The most important way is that it's loud. This is a welcome change from joints so worried about disturbing the non-participants that they cap the volume down tight enough to make the microphone practically decorative. Moreover, that serious volume comes through a great sounding system with monitors and good quality mics. That's why it has a deep rotation of singers who take their Jewel covers seriously. It is hard to hold a conversation in unless you retreat from the singing area to the bar area, which is dominated by a pool table and all the possible accidental crotch jabs that go with it. But for the karaoke dedicated, conversation isn't really the point, so no real loss.
The real problem with such tremendous volume is that it also cranked up the unbearably corny wacky-morning-radio-DJ banter from the KJ, as well as his super-enthusiastic performance of "When the Bodies Hit the Floor," potentially the trashiest song ever recorded.
The book is bound in nice hardshell three-ring binders and the pages were in good condition. But there were a number of unconsolidated updates, making it a chore to find a specific song or artist. And the songs offered were nothing special, just the standards. I heard Alannah Myles, John Mellencamp (with and without the Cougar) and back-to-back Alanis Morissette songs while waiting for my turn to sing "We Built This City," by Starship—a song the KJ announced as "a wild trip back to the '80s."
And when I did, right next to the screen with the lyrics was on playing FOX News. A faceful of Glenn Beck certainly aids with an angry song, but Starship was about love. As was my next choice, "The Monster Mash," another song the KJ seemed tickled by.

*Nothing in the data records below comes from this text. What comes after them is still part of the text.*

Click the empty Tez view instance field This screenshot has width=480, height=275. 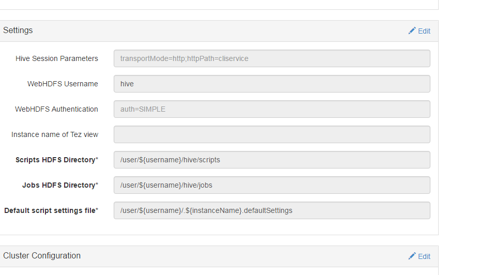point(272,134)
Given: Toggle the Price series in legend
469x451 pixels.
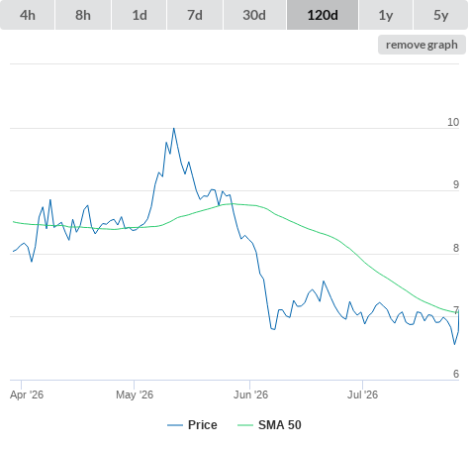Looking at the screenshot, I should [202, 425].
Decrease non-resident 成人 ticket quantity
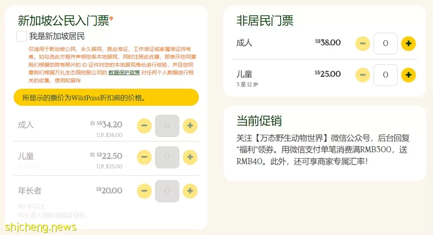The height and width of the screenshot is (235, 433). tap(362, 44)
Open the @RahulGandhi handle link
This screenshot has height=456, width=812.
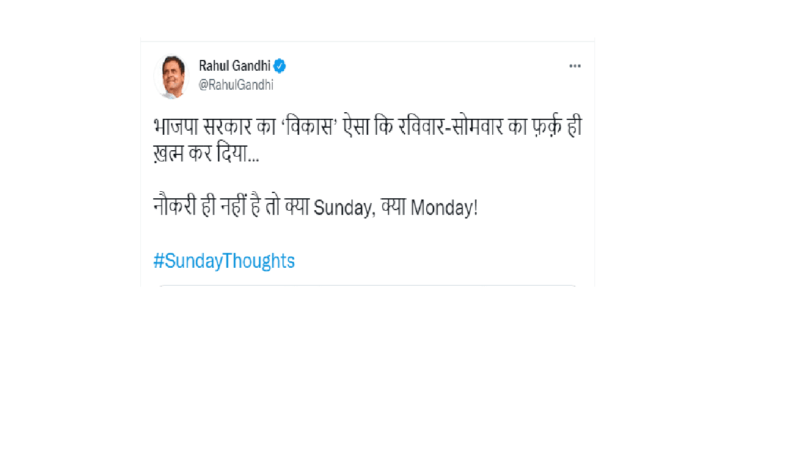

While singing, no one really cared. The tables were isolated from one another and there wasn't a space in front of the stage for dancing or improptu backups. One singer even committed the ultimate sin and took the mic back to her table to sit down. As an experience, Terry's was a bit disappointing.
It can't be denied that Terry's has nice, really well-maintained, professional-grade equipment. But it's put to very average use in a very average setting. This means that ultimately, the decision to go to Terry's rests less on the karaoke than it does on if it's the kind of place you want to hang out in.
And so the quest continues...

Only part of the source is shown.